Security & Isolation Standards

Security & Isolation Standards

TasQ enforces multi-layered security measures to protect contributor systems, user data, and computation integrity. All workloads are containerized using isolated runtime environments (Docker, gVisor) to prevent host resource access beyond allocated CPU, GPU, and RAM. These containers operate under strict AppArmor and SELinux profiles, ensuring no unauthorized system calls or external data writes.

For data privacy, TasQ employs a Zero-Knowledge proof verification process (Groth16 and PlonK protocols) to validate computation results without exposing underlying inputs. Sensitive datasets are encrypted in transit using TLS 1.3 with Perfect Forward Secrecy and at rest with AES-256-GCM. Intermediate outputs are stored in ephemeral memory buffers, never written to disk unless explicitly requested by the client.

Isolation Protocols:

• Network Segmentation – Compute nodes communicate only with TasQ’s routing layer, never peer-to-peer.
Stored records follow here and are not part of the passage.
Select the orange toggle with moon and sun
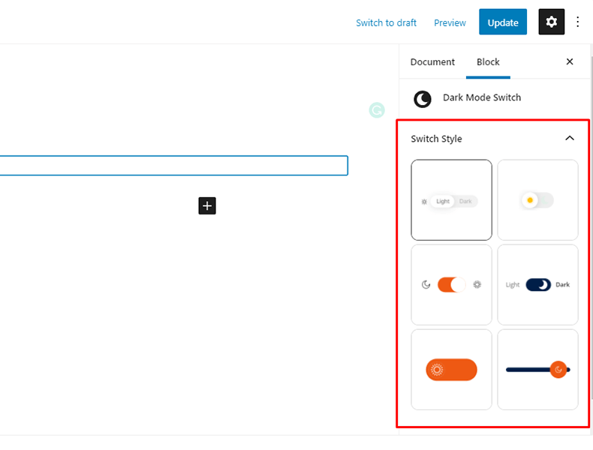Viewport: 593px width, 450px height. [451, 285]
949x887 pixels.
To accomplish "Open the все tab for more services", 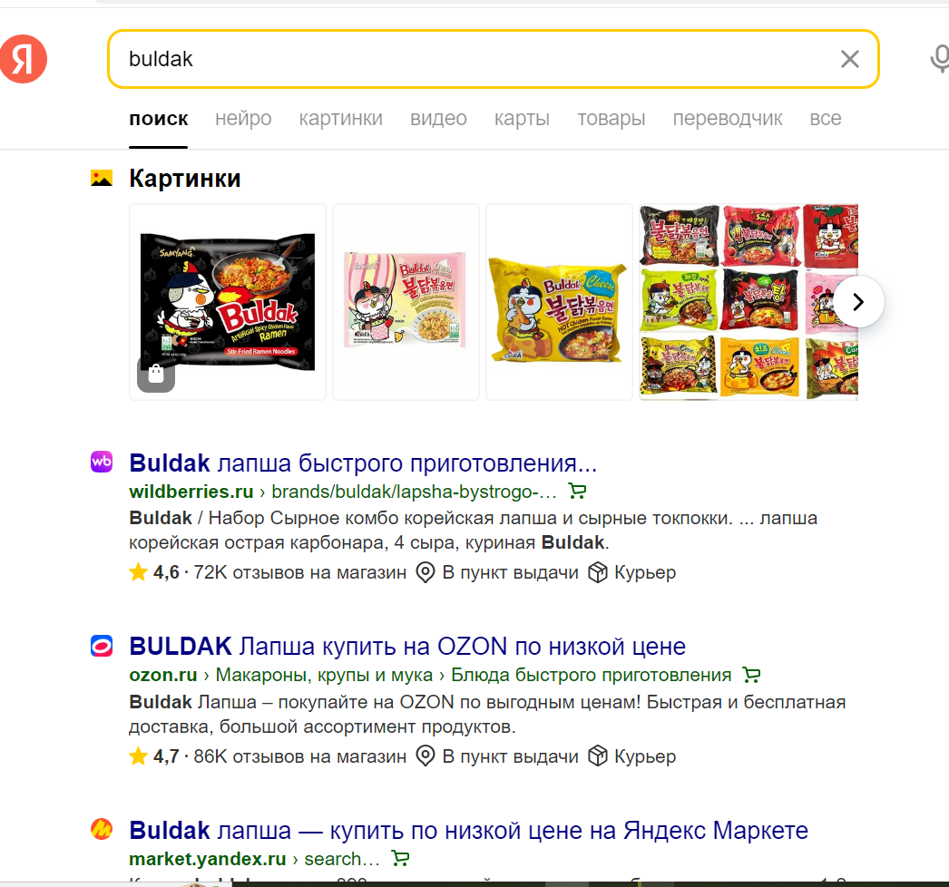I will point(826,118).
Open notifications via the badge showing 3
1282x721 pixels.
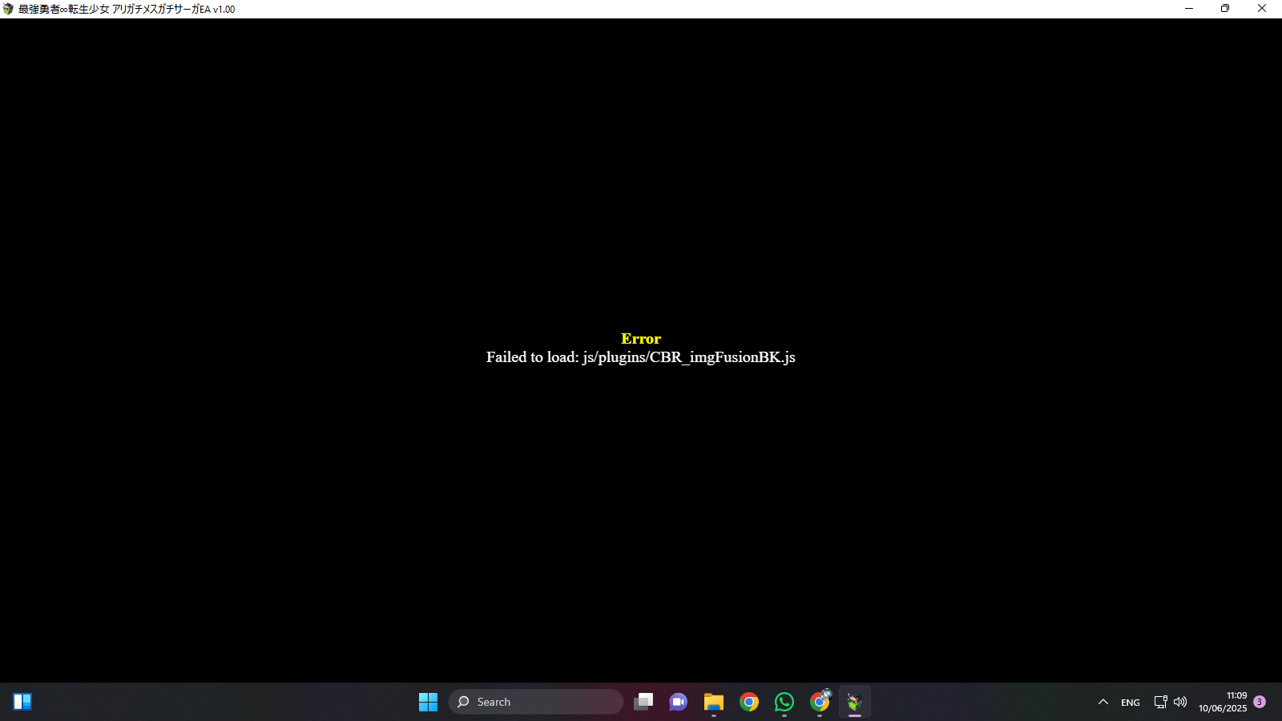[x=1260, y=702]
• Ephemeral Containers – Destroyed post-task execution to prevent data persistence.

• Encrypted Messaging – Libp2p-based encrypted channels for all internal node communications.

Tamper Detection: TasQ integrates rolling hash validation and Merkle proof consistency checks to detect altered outputs. Challenge-response auditing randomly reassigns completed workloads to independent nodes for verification.

In-House and Cloud Integration: Microsoft Azure compute nodes and in-house servers adhere to identical isolation protocols, monitored via TasQ’s proprietary task scheduler. All security updates are deployed simultaneously across the hybrid infrastructure.